Un elemento alentador en este panorama sombrío es el Congreso, que desde hace tiempo encabeza la defensa de una mayor integración de los derechos humanos y la democracia en la política exterior estadounidense. Una carta bipartidista divulgada por 15 senadores es tan solo el ejemplo más reciente de los reclamos del Congreso de que EE. UU. conserve su liderazgo como adalid de la libertad y los derechos. “Un mundo más democrático, donde se respetan los derechos humanos y se observa el Estado de derecho, fortalece la seguridad, la estabilidad y la prosperidad de Estados Unidos”, escribieron. Pidieron al gobierno que “privilegie la promoción de la democracia y los derechos humanos y que esto sea un pilar fundamental de la estrategia de Estados Unidos en el extranjero”. Ahora sabemos que no solo este pedido no ha sido escuchado, sino que además ha sido rechazado. El Congreso deberá entonces redoblar su reclamo protegiendo los recursos para los programas de democracia y derechos humanos, promoviendo el liderazgo estadounidense en materia de derechos humanos en las Naciones Unidas y en otras organizaciones internacionales, evaluando a quienes sean postulados para altos cargos diplomáticos en función de su compromiso con los derechos humanos, y ofreciendo a la sociedad civil y a defensores de derechos humanos un lugar seguro en Washington.

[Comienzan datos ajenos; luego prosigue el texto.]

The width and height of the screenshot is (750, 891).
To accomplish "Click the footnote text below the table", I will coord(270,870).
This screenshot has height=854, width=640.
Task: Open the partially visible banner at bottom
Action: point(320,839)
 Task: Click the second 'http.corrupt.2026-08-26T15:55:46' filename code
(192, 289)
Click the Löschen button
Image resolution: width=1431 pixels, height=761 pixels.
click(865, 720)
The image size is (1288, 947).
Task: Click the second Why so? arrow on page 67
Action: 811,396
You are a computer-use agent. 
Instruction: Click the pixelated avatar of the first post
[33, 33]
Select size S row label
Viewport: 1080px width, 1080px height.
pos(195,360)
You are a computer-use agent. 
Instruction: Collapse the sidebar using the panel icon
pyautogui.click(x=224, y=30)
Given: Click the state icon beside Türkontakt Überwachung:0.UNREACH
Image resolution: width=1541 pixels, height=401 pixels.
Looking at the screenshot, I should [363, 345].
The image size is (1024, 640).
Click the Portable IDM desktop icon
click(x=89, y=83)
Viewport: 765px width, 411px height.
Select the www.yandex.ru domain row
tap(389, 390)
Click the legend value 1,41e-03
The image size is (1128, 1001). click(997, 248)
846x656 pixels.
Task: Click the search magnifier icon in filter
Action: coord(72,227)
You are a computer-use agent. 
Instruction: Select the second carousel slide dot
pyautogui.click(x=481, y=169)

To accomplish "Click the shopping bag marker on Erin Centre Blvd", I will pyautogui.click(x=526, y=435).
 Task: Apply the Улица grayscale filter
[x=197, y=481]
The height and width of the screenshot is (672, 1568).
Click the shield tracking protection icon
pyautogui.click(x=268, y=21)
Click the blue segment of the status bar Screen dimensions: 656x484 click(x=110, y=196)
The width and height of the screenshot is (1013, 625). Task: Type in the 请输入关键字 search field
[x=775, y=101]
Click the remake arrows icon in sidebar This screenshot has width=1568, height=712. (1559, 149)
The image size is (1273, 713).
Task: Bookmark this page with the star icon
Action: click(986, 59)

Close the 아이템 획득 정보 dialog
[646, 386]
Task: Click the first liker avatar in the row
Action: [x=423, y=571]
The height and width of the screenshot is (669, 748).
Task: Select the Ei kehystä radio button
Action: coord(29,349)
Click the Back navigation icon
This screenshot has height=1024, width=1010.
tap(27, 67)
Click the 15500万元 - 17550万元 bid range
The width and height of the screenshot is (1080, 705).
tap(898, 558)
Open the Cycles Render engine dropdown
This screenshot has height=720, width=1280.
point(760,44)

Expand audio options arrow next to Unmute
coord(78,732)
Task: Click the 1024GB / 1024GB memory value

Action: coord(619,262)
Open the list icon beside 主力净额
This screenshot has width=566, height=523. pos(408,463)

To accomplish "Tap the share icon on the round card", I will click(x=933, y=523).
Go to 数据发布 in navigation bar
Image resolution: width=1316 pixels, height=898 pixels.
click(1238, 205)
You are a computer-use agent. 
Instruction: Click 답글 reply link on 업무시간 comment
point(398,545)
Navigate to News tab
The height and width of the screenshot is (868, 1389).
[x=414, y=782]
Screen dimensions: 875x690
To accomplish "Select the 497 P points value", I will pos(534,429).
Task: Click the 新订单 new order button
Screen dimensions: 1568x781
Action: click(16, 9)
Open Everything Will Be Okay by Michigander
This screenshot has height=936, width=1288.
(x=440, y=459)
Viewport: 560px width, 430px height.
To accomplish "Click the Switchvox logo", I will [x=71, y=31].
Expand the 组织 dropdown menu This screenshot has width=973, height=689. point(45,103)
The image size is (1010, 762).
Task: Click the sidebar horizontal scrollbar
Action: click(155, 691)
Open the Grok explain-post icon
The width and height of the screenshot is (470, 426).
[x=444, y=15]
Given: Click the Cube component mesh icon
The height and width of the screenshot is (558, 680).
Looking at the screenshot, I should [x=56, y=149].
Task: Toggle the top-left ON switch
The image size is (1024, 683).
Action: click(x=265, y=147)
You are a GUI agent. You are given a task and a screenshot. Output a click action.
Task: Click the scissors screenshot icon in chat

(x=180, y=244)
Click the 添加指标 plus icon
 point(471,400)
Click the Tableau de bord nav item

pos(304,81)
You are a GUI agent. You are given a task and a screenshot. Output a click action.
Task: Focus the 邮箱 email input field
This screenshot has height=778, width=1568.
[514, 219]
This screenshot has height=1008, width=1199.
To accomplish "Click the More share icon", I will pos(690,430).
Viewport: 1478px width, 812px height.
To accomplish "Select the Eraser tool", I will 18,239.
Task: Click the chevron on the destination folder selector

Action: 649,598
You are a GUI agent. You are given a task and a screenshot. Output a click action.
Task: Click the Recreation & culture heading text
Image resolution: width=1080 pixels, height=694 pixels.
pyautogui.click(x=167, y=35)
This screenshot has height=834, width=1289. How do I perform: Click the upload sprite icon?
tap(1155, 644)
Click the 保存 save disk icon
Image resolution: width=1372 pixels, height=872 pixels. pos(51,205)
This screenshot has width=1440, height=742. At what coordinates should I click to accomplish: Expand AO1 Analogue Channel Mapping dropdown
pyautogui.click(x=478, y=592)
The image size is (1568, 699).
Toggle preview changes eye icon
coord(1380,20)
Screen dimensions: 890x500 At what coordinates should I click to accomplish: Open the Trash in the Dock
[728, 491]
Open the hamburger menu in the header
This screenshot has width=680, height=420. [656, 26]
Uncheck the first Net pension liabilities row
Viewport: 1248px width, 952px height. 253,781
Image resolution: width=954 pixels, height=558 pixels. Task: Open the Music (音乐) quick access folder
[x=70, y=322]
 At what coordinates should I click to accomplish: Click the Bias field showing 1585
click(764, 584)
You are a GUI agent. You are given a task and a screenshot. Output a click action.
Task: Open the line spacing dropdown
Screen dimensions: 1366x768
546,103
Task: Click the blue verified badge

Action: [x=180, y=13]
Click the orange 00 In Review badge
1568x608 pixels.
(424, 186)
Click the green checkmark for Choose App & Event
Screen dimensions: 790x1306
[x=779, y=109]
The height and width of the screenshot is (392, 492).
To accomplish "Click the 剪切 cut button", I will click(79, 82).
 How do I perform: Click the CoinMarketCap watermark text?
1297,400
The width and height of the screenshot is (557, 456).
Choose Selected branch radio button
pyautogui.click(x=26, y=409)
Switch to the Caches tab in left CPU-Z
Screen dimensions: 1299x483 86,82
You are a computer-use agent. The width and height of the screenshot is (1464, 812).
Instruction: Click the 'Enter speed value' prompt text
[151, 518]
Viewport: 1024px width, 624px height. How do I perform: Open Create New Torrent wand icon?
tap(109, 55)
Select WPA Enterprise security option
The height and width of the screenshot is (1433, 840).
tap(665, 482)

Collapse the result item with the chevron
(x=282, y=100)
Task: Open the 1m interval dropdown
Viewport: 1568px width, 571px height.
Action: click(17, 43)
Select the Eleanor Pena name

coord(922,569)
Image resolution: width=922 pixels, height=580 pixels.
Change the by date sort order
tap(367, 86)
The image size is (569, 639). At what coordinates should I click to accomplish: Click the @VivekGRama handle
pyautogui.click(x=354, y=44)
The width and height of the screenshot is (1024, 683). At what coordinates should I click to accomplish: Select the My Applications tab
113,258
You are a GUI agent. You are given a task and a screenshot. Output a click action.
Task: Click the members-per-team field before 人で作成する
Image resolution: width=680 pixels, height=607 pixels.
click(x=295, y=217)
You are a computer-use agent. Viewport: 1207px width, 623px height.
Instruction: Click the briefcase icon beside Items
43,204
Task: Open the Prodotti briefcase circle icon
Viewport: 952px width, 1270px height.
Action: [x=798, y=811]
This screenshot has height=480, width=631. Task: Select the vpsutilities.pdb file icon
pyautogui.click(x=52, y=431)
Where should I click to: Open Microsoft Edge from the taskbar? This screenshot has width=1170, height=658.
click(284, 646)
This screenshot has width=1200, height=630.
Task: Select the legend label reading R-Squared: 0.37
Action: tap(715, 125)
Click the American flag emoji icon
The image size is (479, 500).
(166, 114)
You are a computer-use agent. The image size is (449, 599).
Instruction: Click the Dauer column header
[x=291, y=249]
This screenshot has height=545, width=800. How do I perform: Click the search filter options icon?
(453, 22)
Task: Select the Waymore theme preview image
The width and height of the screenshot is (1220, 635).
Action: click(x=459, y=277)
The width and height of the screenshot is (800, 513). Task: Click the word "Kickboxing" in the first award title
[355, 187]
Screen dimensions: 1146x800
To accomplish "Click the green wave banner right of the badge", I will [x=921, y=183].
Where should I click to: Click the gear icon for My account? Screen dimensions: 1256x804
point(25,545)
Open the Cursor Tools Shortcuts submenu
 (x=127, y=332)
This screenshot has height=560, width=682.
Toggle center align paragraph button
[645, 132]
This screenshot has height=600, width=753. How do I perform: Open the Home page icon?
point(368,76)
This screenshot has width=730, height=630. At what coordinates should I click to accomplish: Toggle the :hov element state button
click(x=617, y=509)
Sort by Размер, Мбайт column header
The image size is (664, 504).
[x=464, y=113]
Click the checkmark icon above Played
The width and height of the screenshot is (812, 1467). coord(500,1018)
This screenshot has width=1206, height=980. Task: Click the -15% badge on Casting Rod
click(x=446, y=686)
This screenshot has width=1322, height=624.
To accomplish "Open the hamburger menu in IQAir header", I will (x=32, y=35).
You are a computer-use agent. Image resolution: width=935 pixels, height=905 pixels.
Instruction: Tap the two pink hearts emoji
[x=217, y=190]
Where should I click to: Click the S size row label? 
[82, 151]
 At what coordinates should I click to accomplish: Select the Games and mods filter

Sin embargo, el mundo no se queda de manos cruzadas mientras Estados Unidos intenta poner orden puertas adentro. Mientras Washington cede terreno voluntariamente a estados autoritarios como China, Rusia, Irán y Egipto, ¿quiénes asumirán protagonismo en la defensa del orden democrático y de derechos humanos internacional que fue necesario construir desde cero tras la Segunda Guerra Mundial? Las democracias oscilantes como India, Indonesia, Sudáfrica y Brasil hasta hoy han preferido mantener un bajo perfil, y si no hay presión de Estados Unidos para que se comprometan en este sentido, es probable que sigan haciendo las cosas a su manera. Esto deja a las democracias occidentales tradicionales de Europa, Canadá, Australia y Japón como los únicos baluartes frente a un eventual colapso del sistema internacional como lo conocemos actualmente. Sin embargo, las democracias sí tienen los medios para corregir su propio curso; por ende, si hay presión parlamentaria y del público, tal vez se pueda evitar una falla sistémica. ¿Pero cuánto daño se habrá hecho mientras tanto, no solo a nuestros propios valores, sino además a los valores fundamentales del mundo civilizado?
*Ted Piccone es investigador principal en el Proyecto sobre el Orden y Estrategia Internacional y la Iniciativa para América Latina en el programa de Política Exterior de Brookings. Piccone se especializa en democracia global y derechos humanos; las relaciones entre EE.UU. y América Latina, incluso Cuba; potencias emergentes; y relaciones multilaterales. Anteriormente, sirvió como vicepresidente y director interino de Política Exterior de Brookings.